GOAL OF THE EXERCISE: Reproduce only the lines of the material below that start at the line containing "This screenshot has width=313, height=430." and stop at the line containing "You are a computer-use agent. The width". Keep both end lines.

__________

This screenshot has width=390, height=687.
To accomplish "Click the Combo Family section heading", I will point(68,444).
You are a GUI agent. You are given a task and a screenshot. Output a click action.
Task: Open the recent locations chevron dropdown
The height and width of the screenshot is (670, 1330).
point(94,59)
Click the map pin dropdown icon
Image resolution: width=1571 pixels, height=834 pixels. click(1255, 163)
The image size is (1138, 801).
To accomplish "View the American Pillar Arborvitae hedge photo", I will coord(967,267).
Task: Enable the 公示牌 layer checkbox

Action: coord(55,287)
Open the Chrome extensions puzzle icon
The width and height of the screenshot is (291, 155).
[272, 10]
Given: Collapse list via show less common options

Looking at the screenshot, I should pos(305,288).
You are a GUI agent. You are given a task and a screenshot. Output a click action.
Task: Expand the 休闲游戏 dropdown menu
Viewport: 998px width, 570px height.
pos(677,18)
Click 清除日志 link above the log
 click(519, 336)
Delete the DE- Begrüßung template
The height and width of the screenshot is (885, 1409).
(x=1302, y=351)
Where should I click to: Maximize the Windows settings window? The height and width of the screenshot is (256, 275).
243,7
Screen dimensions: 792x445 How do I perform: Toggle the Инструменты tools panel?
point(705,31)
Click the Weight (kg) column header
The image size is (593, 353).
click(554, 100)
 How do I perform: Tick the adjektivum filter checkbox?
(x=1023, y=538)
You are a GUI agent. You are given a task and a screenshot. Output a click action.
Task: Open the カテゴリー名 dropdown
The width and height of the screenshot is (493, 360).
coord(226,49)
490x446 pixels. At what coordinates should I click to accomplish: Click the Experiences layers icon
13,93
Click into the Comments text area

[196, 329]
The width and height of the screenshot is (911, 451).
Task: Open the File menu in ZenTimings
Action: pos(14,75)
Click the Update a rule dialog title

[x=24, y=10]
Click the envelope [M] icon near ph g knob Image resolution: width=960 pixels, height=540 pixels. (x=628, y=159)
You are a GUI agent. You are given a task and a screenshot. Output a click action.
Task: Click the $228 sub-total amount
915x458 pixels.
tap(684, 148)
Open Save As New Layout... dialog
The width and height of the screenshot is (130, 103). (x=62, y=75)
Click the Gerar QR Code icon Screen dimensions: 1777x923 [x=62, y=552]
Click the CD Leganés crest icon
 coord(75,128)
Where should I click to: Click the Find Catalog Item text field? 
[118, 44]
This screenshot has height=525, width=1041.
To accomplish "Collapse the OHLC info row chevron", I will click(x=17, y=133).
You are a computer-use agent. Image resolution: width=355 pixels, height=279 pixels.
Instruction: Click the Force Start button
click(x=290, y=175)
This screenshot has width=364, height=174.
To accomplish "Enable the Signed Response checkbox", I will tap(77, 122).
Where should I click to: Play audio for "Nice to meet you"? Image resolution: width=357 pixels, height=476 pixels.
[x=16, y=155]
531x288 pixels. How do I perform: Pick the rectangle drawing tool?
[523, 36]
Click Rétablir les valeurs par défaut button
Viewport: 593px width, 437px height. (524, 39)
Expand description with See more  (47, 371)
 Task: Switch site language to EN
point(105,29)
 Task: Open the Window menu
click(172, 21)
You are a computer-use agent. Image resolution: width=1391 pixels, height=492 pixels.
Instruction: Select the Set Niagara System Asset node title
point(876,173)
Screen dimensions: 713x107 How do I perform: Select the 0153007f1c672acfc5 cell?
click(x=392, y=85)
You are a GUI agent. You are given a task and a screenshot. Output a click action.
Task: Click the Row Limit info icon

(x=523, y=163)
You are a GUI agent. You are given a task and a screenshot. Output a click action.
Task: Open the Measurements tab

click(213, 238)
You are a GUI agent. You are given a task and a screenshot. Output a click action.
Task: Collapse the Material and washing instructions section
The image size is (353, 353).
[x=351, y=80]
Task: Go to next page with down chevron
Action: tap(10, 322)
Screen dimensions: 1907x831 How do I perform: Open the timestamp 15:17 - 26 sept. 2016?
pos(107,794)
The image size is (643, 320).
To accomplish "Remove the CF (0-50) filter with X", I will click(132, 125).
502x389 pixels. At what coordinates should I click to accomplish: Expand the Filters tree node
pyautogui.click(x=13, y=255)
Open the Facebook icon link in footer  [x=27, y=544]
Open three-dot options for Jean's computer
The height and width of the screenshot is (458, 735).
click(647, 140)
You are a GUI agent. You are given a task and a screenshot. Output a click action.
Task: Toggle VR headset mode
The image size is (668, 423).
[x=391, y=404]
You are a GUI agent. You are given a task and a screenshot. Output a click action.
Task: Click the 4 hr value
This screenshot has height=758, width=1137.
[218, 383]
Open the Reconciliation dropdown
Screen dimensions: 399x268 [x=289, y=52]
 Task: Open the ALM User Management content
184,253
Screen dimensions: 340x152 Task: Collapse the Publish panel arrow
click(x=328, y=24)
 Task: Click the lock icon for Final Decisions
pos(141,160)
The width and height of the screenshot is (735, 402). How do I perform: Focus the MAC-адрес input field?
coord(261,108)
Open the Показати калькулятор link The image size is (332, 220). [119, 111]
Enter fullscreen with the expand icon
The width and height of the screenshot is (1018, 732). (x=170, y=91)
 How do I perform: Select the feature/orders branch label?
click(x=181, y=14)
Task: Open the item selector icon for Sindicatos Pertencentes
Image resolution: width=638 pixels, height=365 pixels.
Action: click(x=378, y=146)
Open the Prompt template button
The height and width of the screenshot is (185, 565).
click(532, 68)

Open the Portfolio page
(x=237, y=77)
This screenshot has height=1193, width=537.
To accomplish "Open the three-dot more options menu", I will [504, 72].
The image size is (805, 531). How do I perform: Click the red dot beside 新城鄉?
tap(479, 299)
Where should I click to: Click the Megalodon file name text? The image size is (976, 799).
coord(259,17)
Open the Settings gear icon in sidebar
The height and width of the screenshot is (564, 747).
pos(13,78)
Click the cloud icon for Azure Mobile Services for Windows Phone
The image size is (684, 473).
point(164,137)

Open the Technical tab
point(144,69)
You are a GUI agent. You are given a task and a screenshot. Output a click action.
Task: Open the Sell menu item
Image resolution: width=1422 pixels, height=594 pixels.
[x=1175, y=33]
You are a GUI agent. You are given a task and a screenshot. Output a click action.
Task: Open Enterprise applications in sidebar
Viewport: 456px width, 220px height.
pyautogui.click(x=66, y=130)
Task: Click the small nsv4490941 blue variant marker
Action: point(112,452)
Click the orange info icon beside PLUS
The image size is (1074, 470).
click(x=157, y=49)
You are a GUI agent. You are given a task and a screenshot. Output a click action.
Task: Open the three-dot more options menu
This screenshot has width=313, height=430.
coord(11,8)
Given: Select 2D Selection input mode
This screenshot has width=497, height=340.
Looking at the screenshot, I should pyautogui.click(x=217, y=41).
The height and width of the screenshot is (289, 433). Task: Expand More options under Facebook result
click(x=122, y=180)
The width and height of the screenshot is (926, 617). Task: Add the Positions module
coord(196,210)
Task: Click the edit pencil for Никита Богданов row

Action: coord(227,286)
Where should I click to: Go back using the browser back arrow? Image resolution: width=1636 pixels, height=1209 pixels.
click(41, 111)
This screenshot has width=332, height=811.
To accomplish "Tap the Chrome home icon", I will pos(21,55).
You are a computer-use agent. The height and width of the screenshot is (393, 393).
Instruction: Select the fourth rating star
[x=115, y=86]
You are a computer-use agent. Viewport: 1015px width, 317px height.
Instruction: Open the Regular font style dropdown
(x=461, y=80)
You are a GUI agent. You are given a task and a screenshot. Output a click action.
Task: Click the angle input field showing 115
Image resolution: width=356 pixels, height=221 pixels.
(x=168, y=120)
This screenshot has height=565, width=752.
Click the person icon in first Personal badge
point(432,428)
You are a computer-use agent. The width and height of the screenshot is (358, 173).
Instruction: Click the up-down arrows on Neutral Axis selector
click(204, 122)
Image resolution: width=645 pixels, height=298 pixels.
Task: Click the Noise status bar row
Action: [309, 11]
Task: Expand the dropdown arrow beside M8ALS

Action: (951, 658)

__________

YOUR RESPONSE:
This screenshot has width=313, height=430.
coord(11,8)
Given: Select 2D Selection input mode
This screenshot has width=497, height=340.
Looking at the screenshot, I should pyautogui.click(x=217, y=41).
The height and width of the screenshot is (289, 433). Task: Expand More options under Facebook result
click(x=122, y=180)
The width and height of the screenshot is (926, 617). Task: Add the Positions module
coord(196,210)
Task: Click the edit pencil for Никита Богданов row

Action: coord(227,286)
Where should I click to: Go back using the browser back arrow? Image resolution: width=1636 pixels, height=1209 pixels.
click(41, 111)
This screenshot has width=332, height=811.
To accomplish "Tap the Chrome home icon", I will pos(21,55).
You are a computer-use agent. The height and width of the screenshot is (393, 393).
Instruction: Select the fourth rating star
[x=115, y=86]
You are a computer-use agent. Viewport: 1015px width, 317px height.
Instruction: Open the Regular font style dropdown
(x=461, y=80)
You are a GUI agent. You are given a task and a screenshot. Output a click action.
Task: Click the angle input field showing 115
Image resolution: width=356 pixels, height=221 pixels.
(x=168, y=120)
This screenshot has height=565, width=752.
Click the person icon in first Personal badge
point(432,428)
You are a computer-use agent. The width and height of the screenshot is (358, 173).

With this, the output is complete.